Audit your bill weekly, not monthly. The first 7 to 10 days of a billing cycle are when pricing changes show their effect most clearly, because your usage pattern is comparable to the same window in the prior cycle. A 15% week-over-week unit cost increase at the same usage volume is the vendor moving, not your behavior changing. Worth catching early.

Run parallel against a cheaper or open-weight model for at least 5% of your workload. This sounds like a waste of time and it isn’t. The value is partly cost benchmarking, which keeps you honest about whether your current vendor is competitive. The bigger value is that you maintain operational familiarity with an alternative, so if the vendor does a Devin-style silent ACU redefinition, you can switch without a week of re-tooling.

Don’t trust the per-unit rate as a stable number. Treat the published per-token, per-ACU, or per-request price as the price for this quarter. Build your cost models with a 20% buffer on top. Build your fallback plans assuming the buffer will be needed within 12 months.
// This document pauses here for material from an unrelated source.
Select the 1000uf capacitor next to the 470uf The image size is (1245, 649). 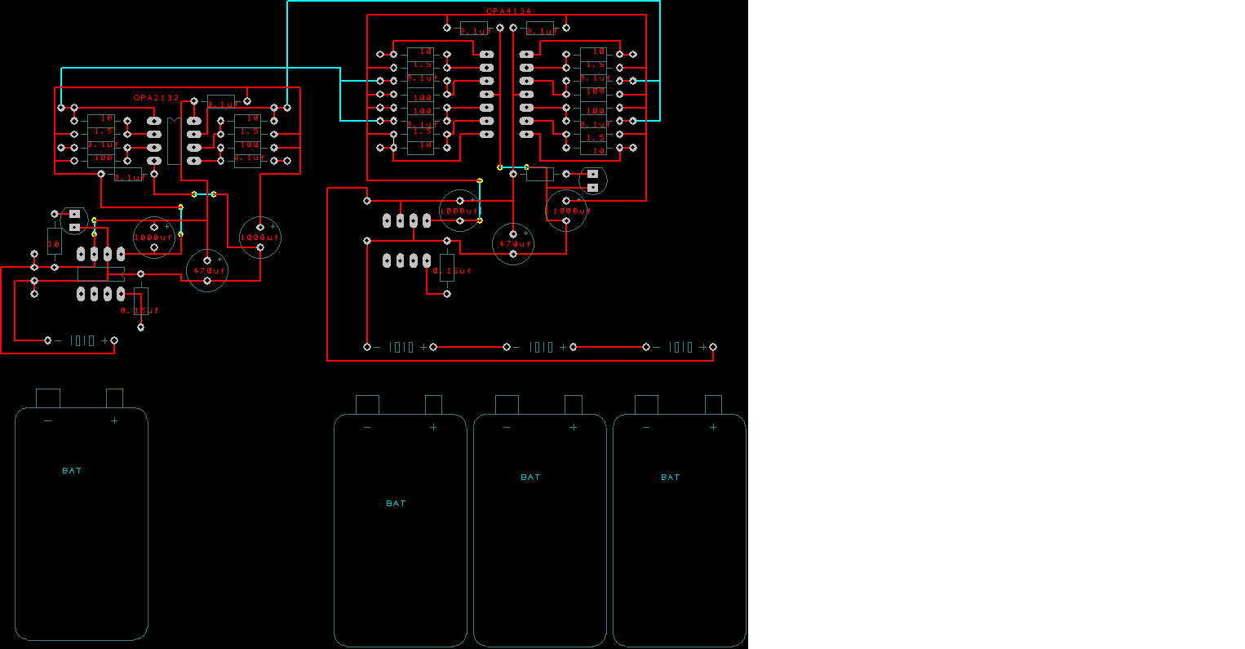[x=155, y=237]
Don’t sign annual deals on a usage-based tool unless you have a price-lock clause in writing. The pitch for an annual deal on a usage-based plan is almost always a discount on the platform fee, with usage-based rates unlocked. That trade favors the vendor, not you.

The thing the index hasn’t priced in

If the rate of usage-based conversions continues at its current pace, the dominant AI tool pricing model by the end of 2026 will be metered, not flat. That’s not a forecast based on a vibe. It’s based on five receipts in eighteen weeks at five different vendors, each picking up where the last left off.

What this means structurally is that the predictability premium, the thing customers used to get from paying a flat $20 or $30 a month, is going away. The premium is being recaptured by vendors as variable revenue. The gotnerfed receipts can document each conversion, but the cumulative effect is hard to score because no individual receipt looks catastrophic. It’s the aggregate that matters, and the aggregate is moving in one direction.

If you’ve been keeping an eye on tier removals as the main pattern, you’ve been watching the loud thing. The quieter thing has been the usage-based wave, and it’s the one that’s reshaping the cost of running an AI-dependent product. The next 12 months of receipts will tell you whether 47 was the right score for the GitHub Copilot move, or whether it should have been higher. My bet is higher.